(INSTRUCTIONS TO FOLLOW):
In the data below, substitute "Display size" for every occurrence of "Screen dimensions" and leave the rest of each line unchanged.

(EXTRACTED INFORMATION):

• • •

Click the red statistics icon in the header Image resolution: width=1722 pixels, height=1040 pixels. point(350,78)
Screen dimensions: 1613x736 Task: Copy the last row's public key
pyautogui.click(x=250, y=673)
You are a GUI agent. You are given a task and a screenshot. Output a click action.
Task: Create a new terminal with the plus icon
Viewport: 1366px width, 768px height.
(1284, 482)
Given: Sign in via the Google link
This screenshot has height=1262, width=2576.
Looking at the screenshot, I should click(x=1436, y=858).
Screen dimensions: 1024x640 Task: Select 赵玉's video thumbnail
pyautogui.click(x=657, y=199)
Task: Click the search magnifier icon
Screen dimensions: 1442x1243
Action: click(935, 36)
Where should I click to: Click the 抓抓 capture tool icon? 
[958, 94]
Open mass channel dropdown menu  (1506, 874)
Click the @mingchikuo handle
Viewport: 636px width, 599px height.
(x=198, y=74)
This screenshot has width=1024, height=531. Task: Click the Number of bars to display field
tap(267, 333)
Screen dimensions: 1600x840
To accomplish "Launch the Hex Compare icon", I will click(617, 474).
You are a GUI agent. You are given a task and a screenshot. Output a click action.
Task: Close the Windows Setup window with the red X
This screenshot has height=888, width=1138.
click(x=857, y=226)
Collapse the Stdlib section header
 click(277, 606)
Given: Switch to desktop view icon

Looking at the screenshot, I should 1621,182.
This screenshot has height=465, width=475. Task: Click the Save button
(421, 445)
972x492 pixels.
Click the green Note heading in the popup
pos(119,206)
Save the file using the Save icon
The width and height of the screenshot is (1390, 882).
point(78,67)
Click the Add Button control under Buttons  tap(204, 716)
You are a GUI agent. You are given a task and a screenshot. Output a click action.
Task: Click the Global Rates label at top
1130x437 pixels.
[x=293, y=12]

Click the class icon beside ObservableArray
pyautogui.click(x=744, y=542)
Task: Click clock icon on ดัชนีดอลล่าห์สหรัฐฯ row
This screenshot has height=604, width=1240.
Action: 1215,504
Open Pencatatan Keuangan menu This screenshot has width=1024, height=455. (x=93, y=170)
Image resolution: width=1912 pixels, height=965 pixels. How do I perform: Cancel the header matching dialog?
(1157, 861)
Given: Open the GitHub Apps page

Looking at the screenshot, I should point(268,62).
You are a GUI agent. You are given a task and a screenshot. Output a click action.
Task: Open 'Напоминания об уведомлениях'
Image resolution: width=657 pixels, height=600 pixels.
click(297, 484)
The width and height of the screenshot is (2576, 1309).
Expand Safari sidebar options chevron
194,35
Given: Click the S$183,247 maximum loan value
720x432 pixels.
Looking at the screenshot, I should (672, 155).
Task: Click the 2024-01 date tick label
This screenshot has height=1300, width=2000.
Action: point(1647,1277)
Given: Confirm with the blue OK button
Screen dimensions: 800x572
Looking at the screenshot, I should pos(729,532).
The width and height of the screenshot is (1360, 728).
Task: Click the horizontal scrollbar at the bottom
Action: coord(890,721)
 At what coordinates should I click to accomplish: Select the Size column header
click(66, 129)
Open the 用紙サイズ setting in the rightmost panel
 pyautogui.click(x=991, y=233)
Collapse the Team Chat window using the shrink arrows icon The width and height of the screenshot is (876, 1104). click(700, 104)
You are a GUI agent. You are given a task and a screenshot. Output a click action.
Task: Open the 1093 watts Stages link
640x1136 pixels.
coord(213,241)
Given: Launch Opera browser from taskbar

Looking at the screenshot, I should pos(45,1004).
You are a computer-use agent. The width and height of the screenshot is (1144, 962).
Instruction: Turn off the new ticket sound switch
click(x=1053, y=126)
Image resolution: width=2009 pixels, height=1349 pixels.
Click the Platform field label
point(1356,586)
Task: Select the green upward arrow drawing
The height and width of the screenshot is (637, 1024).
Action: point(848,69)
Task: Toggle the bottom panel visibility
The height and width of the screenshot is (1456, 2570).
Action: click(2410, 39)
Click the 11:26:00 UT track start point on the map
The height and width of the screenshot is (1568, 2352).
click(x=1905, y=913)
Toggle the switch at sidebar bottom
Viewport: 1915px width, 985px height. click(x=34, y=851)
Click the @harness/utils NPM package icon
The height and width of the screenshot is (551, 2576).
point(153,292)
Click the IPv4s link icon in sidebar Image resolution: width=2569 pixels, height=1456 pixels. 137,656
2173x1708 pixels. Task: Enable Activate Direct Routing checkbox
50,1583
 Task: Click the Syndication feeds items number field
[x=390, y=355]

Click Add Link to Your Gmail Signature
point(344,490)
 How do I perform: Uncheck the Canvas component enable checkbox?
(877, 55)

• • •

(FINISHED EXERCISE):
Click the red statistics icon in the header Image resolution: width=1722 pixels, height=1040 pixels. point(350,78)
Display size: 1613x736 Task: Copy the last row's public key
pyautogui.click(x=250, y=673)
You are a GUI agent. You are given a task and a screenshot. Output a click action.
Task: Create a new terminal with the plus icon
Viewport: 1366px width, 768px height.
(1284, 482)
Given: Sign in via the Google link
This screenshot has height=1262, width=2576.
Looking at the screenshot, I should click(x=1436, y=858).
Display size: 1024x640 Task: Select 赵玉's video thumbnail
pyautogui.click(x=657, y=199)
Task: Click the search magnifier icon
Display size: 1442x1243
Action: click(935, 36)
Where should I click to: Click the 抓抓 capture tool icon? 
[958, 94]
Open mass channel dropdown menu  (1506, 874)
Click the @mingchikuo handle
Viewport: 636px width, 599px height.
(x=198, y=74)
This screenshot has width=1024, height=531. Task: Click the Number of bars to display field
tap(267, 333)
Display size: 1600x840
To accomplish "Launch the Hex Compare icon", I will click(617, 474).
You are a GUI agent. You are given a task and a screenshot. Output a click action.
Task: Close the Windows Setup window with the red X
This screenshot has height=888, width=1138.
click(x=857, y=226)
Collapse the Stdlib section header
 click(277, 606)
Given: Switch to desktop view icon

Looking at the screenshot, I should 1621,182.
This screenshot has height=465, width=475. Task: Click the Save button
(421, 445)
972x492 pixels.
Click the green Note heading in the popup
pos(119,206)
Save the file using the Save icon
The width and height of the screenshot is (1390, 882).
point(78,67)
Click the Add Button control under Buttons  tap(204, 716)
You are a GUI agent. You are given a task and a screenshot. Output a click action.
Task: Click the Global Rates label at top
1130x437 pixels.
[x=293, y=12]

Click the class icon beside ObservableArray
pyautogui.click(x=744, y=542)
Task: Click clock icon on ดัชนีดอลล่าห์สหรัฐฯ row
This screenshot has height=604, width=1240.
Action: 1215,504
Open Pencatatan Keuangan menu This screenshot has width=1024, height=455. (x=93, y=170)
Image resolution: width=1912 pixels, height=965 pixels. How do I perform: Cancel the header matching dialog?
(1157, 861)
Given: Open the GitHub Apps page

Looking at the screenshot, I should point(268,62).
You are a GUI agent. You are given a task and a screenshot. Output a click action.
Task: Open 'Напоминания об уведомлениях'
Image resolution: width=657 pixels, height=600 pixels.
click(297, 484)
The width and height of the screenshot is (2576, 1309).
Expand Safari sidebar options chevron
194,35
Given: Click the S$183,247 maximum loan value
720x432 pixels.
Looking at the screenshot, I should (672, 155).
Task: Click the 2024-01 date tick label
This screenshot has height=1300, width=2000.
Action: point(1647,1277)
Given: Confirm with the blue OK button
Display size: 800x572
Looking at the screenshot, I should pos(729,532).
The width and height of the screenshot is (1360, 728).
Task: Click the horizontal scrollbar at the bottom
Action: coord(890,721)
 At what coordinates should I click to accomplish: Select the Size column header
click(66, 129)
Open the 用紙サイズ setting in the rightmost panel
 pyautogui.click(x=991, y=233)
Collapse the Team Chat window using the shrink arrows icon The width and height of the screenshot is (876, 1104). click(700, 104)
You are a GUI agent. You are given a task and a screenshot. Output a click action.
Task: Open the 1093 watts Stages link
640x1136 pixels.
coord(213,241)
Given: Launch Opera browser from taskbar

Looking at the screenshot, I should pos(45,1004).
You are a computer-use agent. The width and height of the screenshot is (1144, 962).
Instruction: Turn off the new ticket sound switch
click(x=1053, y=126)
Image resolution: width=2009 pixels, height=1349 pixels.
Click the Platform field label
point(1356,586)
Task: Select the green upward arrow drawing
The height and width of the screenshot is (637, 1024).
Action: point(848,69)
Task: Toggle the bottom panel visibility
The height and width of the screenshot is (1456, 2570).
Action: click(2410, 39)
Click the 11:26:00 UT track start point on the map
The height and width of the screenshot is (1568, 2352).
click(x=1905, y=913)
Toggle the switch at sidebar bottom
Viewport: 1915px width, 985px height. click(x=34, y=851)
Click the @harness/utils NPM package icon
The height and width of the screenshot is (551, 2576).
point(153,292)
Click the IPv4s link icon in sidebar Image resolution: width=2569 pixels, height=1456 pixels. 137,656
2173x1708 pixels. Task: Enable Activate Direct Routing checkbox
50,1583
 Task: Click the Syndication feeds items number field
[x=390, y=355]

Click Add Link to Your Gmail Signature
point(344,490)
 How do I perform: Uncheck the Canvas component enable checkbox?
(877, 55)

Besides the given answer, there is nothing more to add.